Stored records
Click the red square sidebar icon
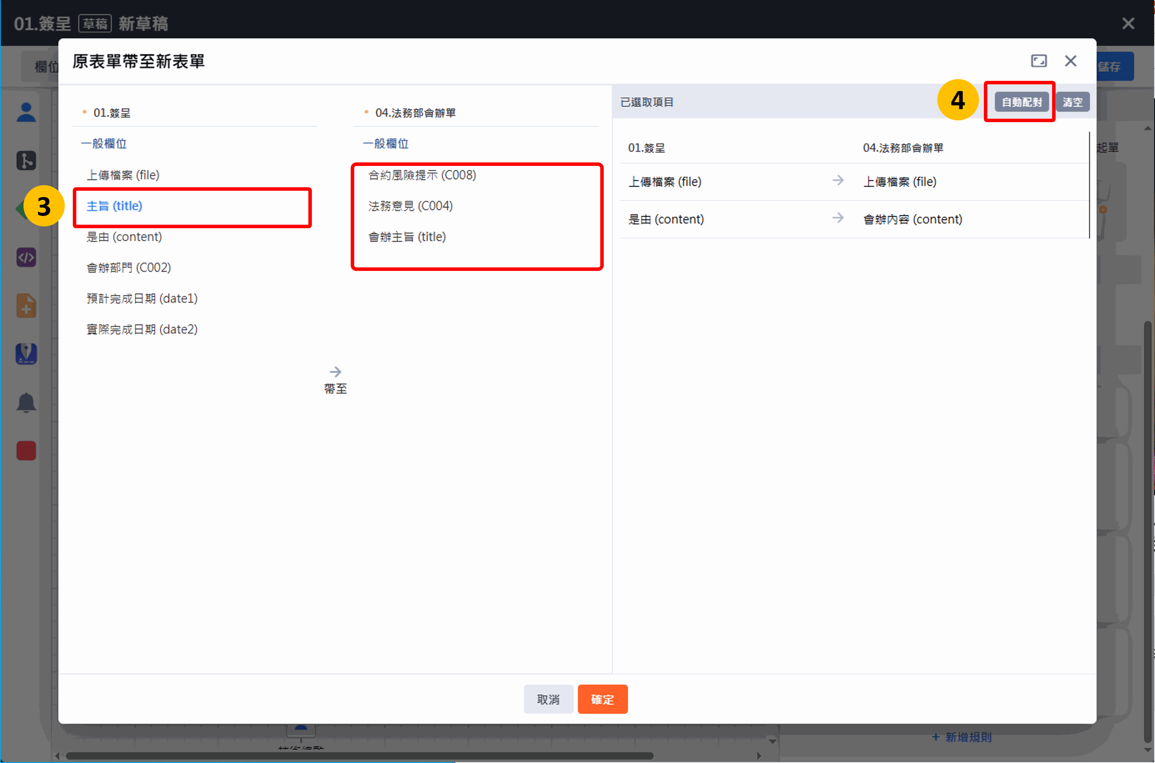pyautogui.click(x=26, y=451)
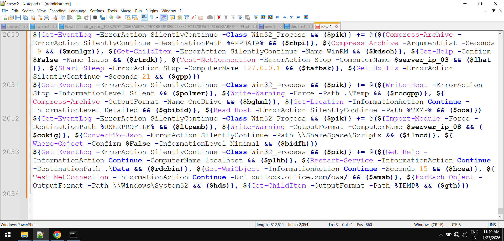This screenshot has height=241, width=504.
Task: Click the Print toolbar icon
Action: 47,17
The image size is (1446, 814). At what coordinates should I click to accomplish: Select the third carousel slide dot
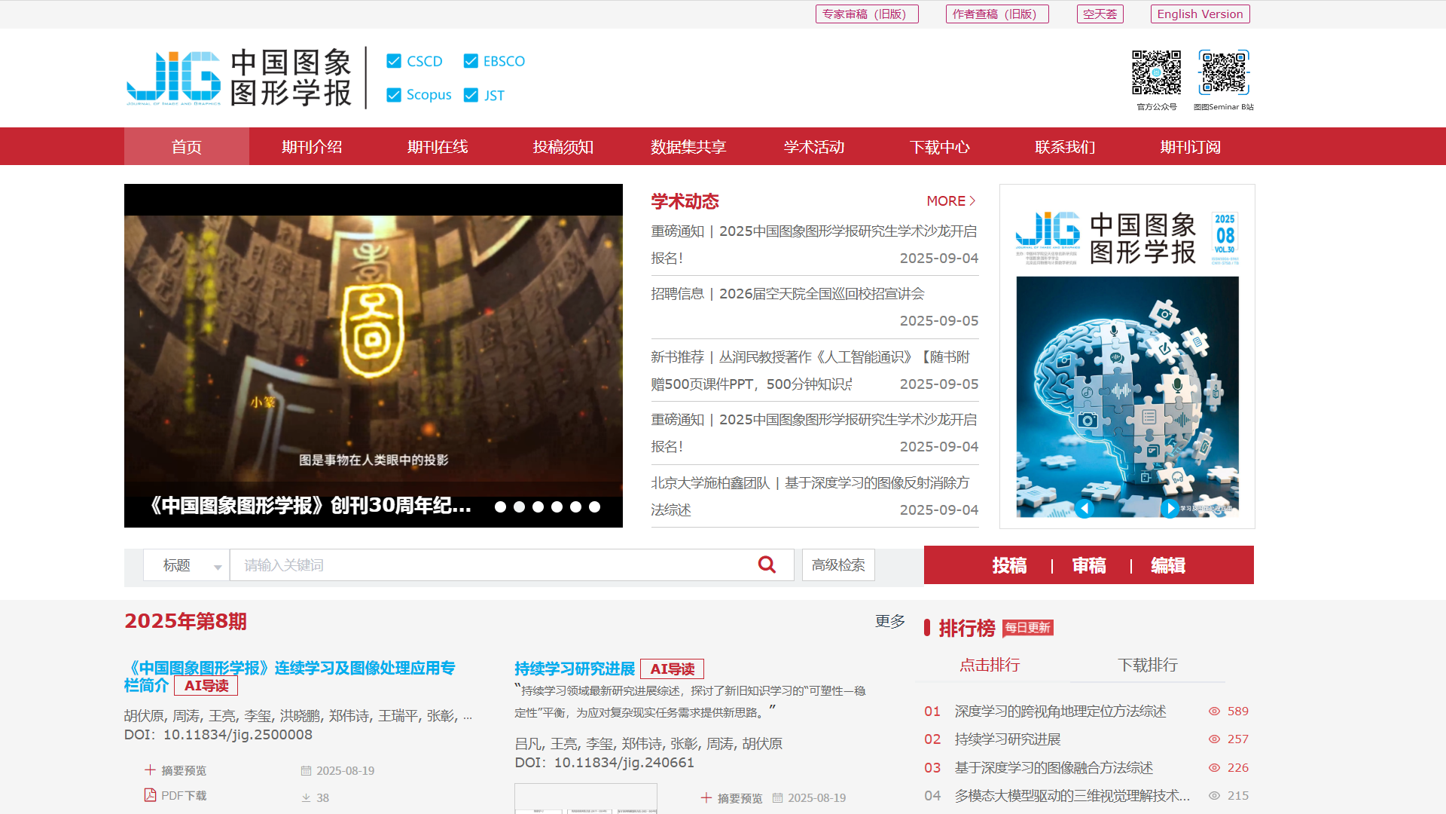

YOUR GOAL
Output the data above without changes, apart from leaving out the pictures.

COMPLETED EXERCISE
Click the red square sidebar icon
pyautogui.click(x=26, y=451)
This screenshot has height=241, width=504.
Task: Click the Print toolbar icon
Action: 47,17
The image size is (1446, 814). At what coordinates should I click to accomplish: Select the third carousel slide dot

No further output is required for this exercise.